##### Pasaje citado #####

Pedro Peramato era un afamado doctor cordobés que hacia el año 1575 firmaba los documentos oficiales como Pero Mato. Casado con la guapísima Beatriz Cano, la familia la completaban sus dos pequeñas hijas. Vivían frente al edificio que hoy ocupa el Museo Arqueológico, que por entonces pertenecía a la familia aristocrática de los Páez de Castillejos. Y parece que sus vidas transcurrían felizmente hasta que un mal día, uno de los hijos de este rico clan se fijó en la señora del médico. Comenzó haciéndole gestos desde la azotea, y aunque doña Beatriz procuraba ignorarlo, el creciente desinterés de su marido en ella hizo que acabara sucumbiendo a los encantos del mancebo. De manera que cada tarde, mientras Pero Mato atendía a los enfermos del hospital, el aristócrata y la mujer yacían sobre el lecho conyugal. Así lo hicieron hasta el día en que la criada delató a doña Beatriz, que no tuvo más remedio que huir de la casa y refugiarse en el cercano convento de Santa Ana para protegerse de la ira de su marido. Tras varios días de reflexión, y pensando en el bien de las niñas, don Pedro acabó permitiendo a su mujer regresar al hogar familiar, aunque fuera bajo unas estrictas medidas de vigilancia. Así, las aguas volvían a su cauce y el escándalo se iba poco a poco olvidando. Hasta que algo terrible sucedió…

Una mala mañana, cuando don Pedro salía para dirigirse a su trabajo, encontró sobre la puerta de la casa una ristra de cuernos de cabra, una suerte de malicioso recordatorio de la paciencia con la que había elegido llevar su deshonra. El doctor fue capaz de controlarse, y muy calmado, descolgó el insidioso ‘regalo’ de la puerta, lo guardó en su salón y se marchó a trabajar.

#####

Encargo 1 – Copia el relato sobre Pero Mato desde "Una mala mañana, cuando" hasta "marchó a trabajar.", sustituyendo "don Pedro" por "el médico".
Encargo 2 – Resume en dos oraciones el párrafo del relato sobre Pero Mato que comienza con "Una mala mañana", sin omitir sus hechos principales.
Encargo 3 – Prosigue el relato sobre Pero Mato a partir de su última oración.
El material que viene a continuación no tiene relación con el relato sobre Pero Mato.

##### Extractos de datos #####

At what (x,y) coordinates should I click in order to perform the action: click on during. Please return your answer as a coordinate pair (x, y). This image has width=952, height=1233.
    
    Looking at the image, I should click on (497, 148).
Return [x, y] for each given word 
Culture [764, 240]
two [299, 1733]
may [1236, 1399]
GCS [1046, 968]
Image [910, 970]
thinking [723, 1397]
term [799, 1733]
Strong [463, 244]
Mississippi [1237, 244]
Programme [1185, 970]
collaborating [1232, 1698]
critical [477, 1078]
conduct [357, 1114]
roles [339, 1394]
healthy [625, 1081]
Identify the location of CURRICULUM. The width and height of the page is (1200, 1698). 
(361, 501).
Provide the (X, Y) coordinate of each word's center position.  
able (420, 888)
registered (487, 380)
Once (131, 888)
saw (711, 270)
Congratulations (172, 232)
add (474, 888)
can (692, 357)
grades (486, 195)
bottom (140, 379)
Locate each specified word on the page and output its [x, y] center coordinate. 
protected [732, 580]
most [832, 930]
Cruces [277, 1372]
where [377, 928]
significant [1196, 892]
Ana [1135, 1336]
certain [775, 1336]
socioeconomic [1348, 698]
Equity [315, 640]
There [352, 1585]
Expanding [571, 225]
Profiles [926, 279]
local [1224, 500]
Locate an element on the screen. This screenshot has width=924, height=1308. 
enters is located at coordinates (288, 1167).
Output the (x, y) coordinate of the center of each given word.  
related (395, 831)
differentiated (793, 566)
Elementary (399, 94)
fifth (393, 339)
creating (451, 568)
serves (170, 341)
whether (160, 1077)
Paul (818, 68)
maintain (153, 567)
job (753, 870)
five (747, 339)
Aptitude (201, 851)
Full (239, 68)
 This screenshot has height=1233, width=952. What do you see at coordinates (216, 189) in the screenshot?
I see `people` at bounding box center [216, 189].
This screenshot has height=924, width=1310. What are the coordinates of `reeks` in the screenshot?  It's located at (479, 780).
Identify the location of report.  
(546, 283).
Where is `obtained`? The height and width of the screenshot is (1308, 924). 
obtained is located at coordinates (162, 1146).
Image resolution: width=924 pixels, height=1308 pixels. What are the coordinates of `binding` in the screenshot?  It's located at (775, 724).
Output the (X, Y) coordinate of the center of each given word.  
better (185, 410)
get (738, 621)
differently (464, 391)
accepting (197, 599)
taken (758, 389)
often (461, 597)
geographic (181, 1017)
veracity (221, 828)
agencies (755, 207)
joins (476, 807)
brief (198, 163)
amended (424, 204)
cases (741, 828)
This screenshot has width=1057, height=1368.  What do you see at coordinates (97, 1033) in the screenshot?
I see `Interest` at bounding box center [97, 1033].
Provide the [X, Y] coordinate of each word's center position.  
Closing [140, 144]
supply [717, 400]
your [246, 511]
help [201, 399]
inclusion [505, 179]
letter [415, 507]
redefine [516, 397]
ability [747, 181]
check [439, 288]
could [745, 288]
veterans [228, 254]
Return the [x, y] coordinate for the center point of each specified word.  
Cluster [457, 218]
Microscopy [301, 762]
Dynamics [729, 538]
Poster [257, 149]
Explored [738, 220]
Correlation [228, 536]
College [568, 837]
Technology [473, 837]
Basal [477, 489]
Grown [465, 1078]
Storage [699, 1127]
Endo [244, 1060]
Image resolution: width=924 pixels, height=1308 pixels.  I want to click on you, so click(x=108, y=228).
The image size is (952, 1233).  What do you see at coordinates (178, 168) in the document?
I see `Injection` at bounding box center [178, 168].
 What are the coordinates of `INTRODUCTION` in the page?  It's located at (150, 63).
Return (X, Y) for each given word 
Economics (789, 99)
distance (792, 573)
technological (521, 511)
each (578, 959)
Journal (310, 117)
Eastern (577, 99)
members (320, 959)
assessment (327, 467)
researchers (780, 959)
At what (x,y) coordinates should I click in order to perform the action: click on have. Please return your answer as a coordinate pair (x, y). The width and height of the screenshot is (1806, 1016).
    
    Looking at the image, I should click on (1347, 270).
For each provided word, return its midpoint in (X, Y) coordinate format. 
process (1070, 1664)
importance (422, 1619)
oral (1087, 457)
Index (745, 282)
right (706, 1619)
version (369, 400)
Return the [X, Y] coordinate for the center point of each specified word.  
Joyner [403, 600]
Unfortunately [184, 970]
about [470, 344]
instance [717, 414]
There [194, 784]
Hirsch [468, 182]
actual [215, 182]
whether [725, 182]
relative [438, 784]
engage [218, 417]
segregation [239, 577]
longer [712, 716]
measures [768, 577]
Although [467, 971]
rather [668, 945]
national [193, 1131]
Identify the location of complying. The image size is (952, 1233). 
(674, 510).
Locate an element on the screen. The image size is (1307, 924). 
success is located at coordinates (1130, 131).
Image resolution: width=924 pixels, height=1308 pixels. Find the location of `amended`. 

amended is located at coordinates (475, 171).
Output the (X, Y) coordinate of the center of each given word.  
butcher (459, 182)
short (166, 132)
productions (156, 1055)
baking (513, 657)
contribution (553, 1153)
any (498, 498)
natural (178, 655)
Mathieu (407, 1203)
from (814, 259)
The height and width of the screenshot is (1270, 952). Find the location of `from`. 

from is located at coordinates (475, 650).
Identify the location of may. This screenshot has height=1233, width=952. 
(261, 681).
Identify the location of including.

#####

Resultado 1 –
Una mala mañana, cuando el médico salía para dirigirse a su trabajo, encontró sobre la puerta de la casa una ristra de cuernos de cabra, una suerte de malicioso recordatorio de la paciencia con la que había elegido llevar su deshonra. El doctor fue capaz de controlarse, y muy calmado, descolgó el insidioso ‘regalo’ de la puerta, lo guardó en su salón y se marchó a trabajar.

Resultado 2 – Una mañana, al salir hacia su trabajo, don Pedro halló colgada sobre la puerta de su casa una ristra de cuernos de cabra, que recordaba con malicia su deshonra. Sin perder la calma, la descolgó, la guardó en su salón y se fue a trabajar.

Resultado 3 –
En el hospital, la jornada discurrió con normalidad. Y por la tarde, muy sereno el hombre, regresó a su casa. Fue entonces, al entrar por esa puerta y ver a doña Beatriz, cuando una cascada de sentimientos brotó de golpe en su interior. De forma súbita y con una gran violencia, no dudó en golpearle la cara con la ristra de cuernos, y sin darle más tiempo que el necesario para encomendar su alma a Dios, rodeó su cuello con la misma cuerda de las astas y la estranguló ante la horrorizada mirada de sus dos hijas pequeñas. La justicia no tardó en apresarlo.

Tras un juicio rápido fue condenado a muerte, pero el hecho de ser el médico de confianza de las personas más poderosas de la sociedad del momento le valió para que su pena se transmutara en sólo unos meses de cautiverio. Pedro Peramato continuó ejerciendo su profesión y, en lugar de pasar a la historia como un asesino, nuestra ciudad le dedicó la cuesta que sube desde la plaza del Museo Arqueológico hasta la calle Ángel de Saavedra. Insólito, ¿no creen?